È proprio in tempi difficili che si sprigionano nella società civile, e in particolare nel mondo del terzo settore, un’ampia gamma di nuove progettualità, nuove energie e nuove sperimentazioni sociali che hanno un impatto immediato sui territori e che hanno normalmente il vantaggio di essere replicabili in altri contesti e in altri luoghi, spesso anche se rivolti verso destinatari differenti.
Anche l’uragano legato al Coronavirus ha fatto nascere un patrimonio di idee e progetti – quelli che normalmente vengono definiti “buone pratiche” – che costituiscono oggi un tesoro prezioso ma che ancor più costituirà un’eredità forte per i mesi e gli anni futuri. «Nulla sarà più come prima», dicono in tanti. «Che sia tutto più umano e solidale di prima», è la sfida che l’universo del non profit proverà a portare avanti nel prossimo futuro.

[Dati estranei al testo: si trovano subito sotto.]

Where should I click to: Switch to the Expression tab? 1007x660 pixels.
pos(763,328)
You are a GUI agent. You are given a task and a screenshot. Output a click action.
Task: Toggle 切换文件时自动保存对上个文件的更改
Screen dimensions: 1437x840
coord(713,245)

Non sarà semplice, perché la pandemia ha scosso violentemente lo stesso universo del terzo settore, anche nei suoi equilibri interni. Una delle cartine di tornasole più importanti, cioè i dati delle donazioni (che sono la benzina grazie alla quale molte organizzazioni possono vivere), hanno mostrato una vera rivoluzione nei mesi che abbiamo alle spalle. A fronte di un numero di enti che per oltre l’80% hanno mantenuto attiva l’offerta dei propri servizi di supporto, pur con le dovute modifiche, le donazioni si sono concentrate sul settore sanitario, lasciando in una condizione di fragilità di fondo tanti soggetti non individuati come immediatamente utili nella fase di emergenza sanitaria. Quattro organizzazioni su dieci denunciano un calo superiore al 50% della raccolta, una su dieci perfino del 100%, con interi settori – come la cooperazione internazionale – particolarmente colpiti*.
La fase di ripartenza che ci vede tutti protagonisti solletica ancor più la fantasia che è insita nel fare del bene: il dono del proprio tempo e della propria fatica cerca nuove strade per esprimersi e manifestarsi. L’ennesima sfida di un mondo che mai si è arreso all’impossibilità della vicinanza e del prendersi cura.